Retype the lines of the items from the line with "Select the engraved" through the line with "Image resolution: width=420", keeping each one unchanged.

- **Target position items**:
** Begin **

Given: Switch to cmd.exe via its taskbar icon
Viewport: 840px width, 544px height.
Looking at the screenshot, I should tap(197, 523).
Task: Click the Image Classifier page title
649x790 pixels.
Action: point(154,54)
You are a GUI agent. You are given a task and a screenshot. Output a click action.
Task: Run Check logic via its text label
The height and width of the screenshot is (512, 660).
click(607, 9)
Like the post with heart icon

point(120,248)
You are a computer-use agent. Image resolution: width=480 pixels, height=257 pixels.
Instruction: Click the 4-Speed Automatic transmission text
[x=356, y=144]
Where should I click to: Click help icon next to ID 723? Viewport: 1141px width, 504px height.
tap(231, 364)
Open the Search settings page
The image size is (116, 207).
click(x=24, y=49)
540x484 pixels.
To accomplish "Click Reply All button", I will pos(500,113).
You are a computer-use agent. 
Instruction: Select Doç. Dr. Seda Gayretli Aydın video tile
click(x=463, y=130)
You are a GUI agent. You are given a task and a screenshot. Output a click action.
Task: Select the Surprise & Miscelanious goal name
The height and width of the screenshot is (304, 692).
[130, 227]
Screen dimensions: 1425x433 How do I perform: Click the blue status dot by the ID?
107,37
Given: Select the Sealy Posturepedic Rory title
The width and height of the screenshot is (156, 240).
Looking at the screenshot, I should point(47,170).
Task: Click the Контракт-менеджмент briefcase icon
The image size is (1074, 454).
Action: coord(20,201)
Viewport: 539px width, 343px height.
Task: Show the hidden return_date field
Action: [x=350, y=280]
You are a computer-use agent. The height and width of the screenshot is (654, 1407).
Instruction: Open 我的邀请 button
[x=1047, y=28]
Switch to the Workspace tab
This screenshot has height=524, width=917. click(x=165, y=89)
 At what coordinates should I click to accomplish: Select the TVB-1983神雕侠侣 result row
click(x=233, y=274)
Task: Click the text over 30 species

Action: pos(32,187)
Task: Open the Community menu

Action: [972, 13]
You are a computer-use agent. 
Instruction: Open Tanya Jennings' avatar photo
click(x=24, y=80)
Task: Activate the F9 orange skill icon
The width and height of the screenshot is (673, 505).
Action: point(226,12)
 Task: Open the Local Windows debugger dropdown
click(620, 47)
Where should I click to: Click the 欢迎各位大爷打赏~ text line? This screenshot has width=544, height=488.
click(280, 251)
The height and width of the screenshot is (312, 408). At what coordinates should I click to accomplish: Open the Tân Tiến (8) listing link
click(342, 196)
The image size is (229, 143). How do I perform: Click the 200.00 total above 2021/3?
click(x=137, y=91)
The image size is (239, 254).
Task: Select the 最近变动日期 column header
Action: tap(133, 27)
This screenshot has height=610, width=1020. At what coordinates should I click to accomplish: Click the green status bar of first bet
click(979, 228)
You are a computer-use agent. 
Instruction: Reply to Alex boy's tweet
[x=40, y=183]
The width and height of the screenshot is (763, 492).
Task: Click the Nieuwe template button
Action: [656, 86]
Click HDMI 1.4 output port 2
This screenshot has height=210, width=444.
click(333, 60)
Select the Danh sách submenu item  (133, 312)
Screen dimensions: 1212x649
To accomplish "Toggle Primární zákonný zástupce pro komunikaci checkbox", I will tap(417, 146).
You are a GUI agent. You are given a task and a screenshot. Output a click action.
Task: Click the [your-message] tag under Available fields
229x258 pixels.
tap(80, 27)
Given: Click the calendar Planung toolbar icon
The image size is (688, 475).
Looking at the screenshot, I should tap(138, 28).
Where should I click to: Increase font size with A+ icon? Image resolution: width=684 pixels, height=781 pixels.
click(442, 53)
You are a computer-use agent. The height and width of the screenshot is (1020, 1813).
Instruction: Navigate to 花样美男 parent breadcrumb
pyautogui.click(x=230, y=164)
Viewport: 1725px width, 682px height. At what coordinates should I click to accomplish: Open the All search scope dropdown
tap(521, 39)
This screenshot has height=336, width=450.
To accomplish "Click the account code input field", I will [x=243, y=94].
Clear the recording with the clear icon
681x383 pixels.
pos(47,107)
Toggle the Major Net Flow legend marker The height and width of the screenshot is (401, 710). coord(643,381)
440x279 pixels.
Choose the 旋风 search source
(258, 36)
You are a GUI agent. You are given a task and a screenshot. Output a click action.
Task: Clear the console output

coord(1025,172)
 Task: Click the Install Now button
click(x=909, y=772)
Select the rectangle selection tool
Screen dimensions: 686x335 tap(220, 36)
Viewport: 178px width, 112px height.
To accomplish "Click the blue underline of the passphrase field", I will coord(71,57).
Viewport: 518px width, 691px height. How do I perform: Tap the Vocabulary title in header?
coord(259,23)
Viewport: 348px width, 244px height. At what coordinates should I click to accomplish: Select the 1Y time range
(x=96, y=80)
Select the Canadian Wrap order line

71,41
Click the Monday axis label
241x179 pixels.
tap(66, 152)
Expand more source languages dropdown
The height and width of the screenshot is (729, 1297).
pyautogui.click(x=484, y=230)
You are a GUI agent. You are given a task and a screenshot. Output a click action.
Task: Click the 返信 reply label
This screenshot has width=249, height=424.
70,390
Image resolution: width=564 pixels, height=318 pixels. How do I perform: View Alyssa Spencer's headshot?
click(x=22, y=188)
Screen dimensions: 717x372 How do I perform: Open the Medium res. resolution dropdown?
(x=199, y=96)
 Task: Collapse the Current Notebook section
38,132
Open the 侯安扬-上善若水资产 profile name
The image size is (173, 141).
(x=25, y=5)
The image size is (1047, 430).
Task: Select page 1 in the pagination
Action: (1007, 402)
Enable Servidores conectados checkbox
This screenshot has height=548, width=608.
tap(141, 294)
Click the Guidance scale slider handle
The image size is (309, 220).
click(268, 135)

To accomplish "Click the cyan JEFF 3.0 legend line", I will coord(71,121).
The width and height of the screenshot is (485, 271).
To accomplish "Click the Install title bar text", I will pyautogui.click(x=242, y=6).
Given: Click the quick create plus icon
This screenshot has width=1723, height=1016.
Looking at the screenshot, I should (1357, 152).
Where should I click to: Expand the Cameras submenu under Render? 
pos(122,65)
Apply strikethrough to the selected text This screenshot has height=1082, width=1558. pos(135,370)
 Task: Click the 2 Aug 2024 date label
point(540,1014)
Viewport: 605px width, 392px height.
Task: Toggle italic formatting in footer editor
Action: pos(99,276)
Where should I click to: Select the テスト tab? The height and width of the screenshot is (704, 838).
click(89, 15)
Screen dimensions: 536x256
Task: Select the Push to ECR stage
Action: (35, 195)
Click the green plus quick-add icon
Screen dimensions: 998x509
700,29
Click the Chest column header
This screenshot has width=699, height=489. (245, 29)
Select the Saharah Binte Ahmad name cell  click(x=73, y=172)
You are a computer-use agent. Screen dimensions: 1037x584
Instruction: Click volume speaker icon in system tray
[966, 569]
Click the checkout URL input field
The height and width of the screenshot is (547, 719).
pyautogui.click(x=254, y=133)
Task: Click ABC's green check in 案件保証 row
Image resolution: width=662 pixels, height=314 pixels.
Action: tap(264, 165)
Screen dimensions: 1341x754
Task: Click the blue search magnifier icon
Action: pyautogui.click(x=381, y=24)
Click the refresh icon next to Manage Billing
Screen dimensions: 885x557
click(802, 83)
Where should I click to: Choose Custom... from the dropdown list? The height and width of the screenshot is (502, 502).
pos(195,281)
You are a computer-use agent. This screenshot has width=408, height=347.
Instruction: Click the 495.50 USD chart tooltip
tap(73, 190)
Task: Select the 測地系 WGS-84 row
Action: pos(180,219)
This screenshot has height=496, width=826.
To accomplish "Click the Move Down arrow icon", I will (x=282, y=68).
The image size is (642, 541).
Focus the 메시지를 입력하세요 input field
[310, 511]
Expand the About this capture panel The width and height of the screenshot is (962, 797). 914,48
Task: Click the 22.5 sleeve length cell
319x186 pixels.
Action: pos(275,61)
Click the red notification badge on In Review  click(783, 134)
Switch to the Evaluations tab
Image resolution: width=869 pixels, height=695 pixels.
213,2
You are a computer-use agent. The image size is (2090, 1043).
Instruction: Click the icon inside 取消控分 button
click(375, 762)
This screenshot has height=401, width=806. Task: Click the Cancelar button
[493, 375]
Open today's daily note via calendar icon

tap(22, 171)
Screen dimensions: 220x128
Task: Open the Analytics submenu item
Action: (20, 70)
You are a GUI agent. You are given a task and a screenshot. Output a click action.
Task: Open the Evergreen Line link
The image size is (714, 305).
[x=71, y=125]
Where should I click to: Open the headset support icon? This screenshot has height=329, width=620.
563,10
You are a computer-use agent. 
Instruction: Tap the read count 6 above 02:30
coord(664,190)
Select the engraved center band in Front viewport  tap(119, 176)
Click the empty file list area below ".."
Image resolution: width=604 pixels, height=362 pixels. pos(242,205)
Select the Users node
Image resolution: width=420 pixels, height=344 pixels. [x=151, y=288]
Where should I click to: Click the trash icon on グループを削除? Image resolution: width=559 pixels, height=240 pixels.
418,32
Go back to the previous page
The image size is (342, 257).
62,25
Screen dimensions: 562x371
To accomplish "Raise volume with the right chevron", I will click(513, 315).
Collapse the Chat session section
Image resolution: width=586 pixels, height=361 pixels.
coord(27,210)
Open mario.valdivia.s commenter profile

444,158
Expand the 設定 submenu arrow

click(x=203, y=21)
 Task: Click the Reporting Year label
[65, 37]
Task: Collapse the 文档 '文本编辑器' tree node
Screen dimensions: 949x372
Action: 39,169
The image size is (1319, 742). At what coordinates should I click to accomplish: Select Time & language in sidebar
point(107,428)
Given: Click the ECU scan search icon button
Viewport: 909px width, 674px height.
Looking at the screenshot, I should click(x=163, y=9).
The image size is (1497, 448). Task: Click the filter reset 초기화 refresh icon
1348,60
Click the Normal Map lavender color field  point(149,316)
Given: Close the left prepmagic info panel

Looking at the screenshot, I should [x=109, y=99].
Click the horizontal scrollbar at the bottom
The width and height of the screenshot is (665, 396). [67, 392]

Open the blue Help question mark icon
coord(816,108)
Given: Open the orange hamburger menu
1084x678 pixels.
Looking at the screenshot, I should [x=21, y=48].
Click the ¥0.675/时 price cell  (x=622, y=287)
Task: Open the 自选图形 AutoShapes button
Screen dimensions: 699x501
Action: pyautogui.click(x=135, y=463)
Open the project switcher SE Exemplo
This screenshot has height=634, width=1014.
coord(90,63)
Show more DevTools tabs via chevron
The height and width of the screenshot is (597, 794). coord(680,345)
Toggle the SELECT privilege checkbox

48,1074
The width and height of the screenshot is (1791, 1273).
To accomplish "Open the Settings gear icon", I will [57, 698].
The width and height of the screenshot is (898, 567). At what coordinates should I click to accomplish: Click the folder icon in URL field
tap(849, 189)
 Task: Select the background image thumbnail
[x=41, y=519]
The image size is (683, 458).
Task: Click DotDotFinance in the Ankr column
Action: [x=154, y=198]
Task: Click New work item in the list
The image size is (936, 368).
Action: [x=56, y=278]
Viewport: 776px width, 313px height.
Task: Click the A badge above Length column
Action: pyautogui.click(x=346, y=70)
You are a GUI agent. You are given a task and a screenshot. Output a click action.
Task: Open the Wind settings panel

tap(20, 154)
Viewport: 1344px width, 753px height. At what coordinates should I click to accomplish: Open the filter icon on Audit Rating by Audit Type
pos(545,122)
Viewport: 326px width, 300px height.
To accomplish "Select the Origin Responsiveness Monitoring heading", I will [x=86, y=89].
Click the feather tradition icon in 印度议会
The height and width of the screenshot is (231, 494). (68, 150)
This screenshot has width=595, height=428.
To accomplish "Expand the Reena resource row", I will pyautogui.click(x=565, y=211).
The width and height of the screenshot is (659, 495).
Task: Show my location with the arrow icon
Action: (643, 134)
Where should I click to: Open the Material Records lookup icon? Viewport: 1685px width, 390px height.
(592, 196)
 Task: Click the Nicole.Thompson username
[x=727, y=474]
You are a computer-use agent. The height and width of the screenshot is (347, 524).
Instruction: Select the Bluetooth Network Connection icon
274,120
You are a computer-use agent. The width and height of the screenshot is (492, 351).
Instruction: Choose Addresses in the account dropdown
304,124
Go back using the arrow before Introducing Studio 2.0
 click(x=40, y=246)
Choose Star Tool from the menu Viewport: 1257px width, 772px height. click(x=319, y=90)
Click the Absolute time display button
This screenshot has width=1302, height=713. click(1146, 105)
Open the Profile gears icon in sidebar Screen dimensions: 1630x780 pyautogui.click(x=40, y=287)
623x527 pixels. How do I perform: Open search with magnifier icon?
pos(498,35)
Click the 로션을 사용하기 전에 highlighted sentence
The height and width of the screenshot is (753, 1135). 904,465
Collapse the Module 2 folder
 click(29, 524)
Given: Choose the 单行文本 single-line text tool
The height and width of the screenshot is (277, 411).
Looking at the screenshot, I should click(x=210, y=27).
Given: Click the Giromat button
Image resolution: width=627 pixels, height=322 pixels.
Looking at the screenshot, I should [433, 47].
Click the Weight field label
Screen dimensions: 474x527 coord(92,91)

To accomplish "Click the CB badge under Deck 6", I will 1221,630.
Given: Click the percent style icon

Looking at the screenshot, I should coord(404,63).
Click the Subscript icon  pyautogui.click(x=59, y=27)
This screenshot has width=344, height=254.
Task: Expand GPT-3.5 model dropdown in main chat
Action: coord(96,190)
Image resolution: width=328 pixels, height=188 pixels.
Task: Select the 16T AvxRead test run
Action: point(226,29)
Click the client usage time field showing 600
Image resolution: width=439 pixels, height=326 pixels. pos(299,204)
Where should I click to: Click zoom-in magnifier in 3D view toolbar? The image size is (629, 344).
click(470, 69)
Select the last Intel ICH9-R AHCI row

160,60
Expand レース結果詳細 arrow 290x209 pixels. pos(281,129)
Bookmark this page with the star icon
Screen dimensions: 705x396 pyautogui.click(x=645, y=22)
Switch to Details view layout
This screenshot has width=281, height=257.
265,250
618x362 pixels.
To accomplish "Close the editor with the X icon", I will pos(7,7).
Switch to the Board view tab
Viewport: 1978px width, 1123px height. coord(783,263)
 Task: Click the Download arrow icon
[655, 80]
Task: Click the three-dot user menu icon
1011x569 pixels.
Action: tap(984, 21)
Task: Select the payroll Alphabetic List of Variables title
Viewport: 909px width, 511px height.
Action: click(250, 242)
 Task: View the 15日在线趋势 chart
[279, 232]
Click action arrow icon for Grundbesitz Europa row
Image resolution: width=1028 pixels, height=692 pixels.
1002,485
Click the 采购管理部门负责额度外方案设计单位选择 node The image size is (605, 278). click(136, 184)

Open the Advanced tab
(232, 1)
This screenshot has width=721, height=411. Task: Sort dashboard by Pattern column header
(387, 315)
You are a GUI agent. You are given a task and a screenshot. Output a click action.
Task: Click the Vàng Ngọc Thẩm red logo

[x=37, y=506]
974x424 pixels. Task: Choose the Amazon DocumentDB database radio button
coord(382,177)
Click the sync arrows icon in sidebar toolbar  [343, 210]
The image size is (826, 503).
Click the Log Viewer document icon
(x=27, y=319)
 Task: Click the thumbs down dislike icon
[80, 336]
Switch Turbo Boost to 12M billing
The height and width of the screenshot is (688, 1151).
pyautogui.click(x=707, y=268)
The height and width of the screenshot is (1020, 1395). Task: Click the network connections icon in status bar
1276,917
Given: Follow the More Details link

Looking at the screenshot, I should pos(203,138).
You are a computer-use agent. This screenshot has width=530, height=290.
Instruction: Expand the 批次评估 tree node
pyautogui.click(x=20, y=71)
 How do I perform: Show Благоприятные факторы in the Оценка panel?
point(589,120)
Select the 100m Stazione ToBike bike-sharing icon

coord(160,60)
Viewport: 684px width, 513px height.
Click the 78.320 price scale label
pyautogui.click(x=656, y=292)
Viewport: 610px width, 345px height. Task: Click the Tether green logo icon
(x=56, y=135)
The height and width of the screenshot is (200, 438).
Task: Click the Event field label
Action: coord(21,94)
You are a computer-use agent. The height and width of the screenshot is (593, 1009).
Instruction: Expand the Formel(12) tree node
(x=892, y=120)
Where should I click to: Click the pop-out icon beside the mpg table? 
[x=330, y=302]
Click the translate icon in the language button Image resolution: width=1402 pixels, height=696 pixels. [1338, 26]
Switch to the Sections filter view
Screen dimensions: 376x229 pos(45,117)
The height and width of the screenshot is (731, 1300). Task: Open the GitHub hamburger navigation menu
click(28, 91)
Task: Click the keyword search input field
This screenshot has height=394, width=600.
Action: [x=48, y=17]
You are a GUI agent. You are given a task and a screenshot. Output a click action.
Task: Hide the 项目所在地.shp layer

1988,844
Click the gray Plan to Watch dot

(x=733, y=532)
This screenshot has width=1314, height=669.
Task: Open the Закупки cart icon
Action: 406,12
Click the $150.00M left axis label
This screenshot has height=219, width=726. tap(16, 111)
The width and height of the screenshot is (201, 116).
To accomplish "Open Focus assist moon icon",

** End **

- **RESULT BELOW**:
Select the engraved center band in Front viewport  tap(119, 176)
Click the empty file list area below ".."
Image resolution: width=604 pixels, height=362 pixels. pos(242,205)
Select the Users node
Image resolution: width=420 pixels, height=344 pixels. [x=151, y=288]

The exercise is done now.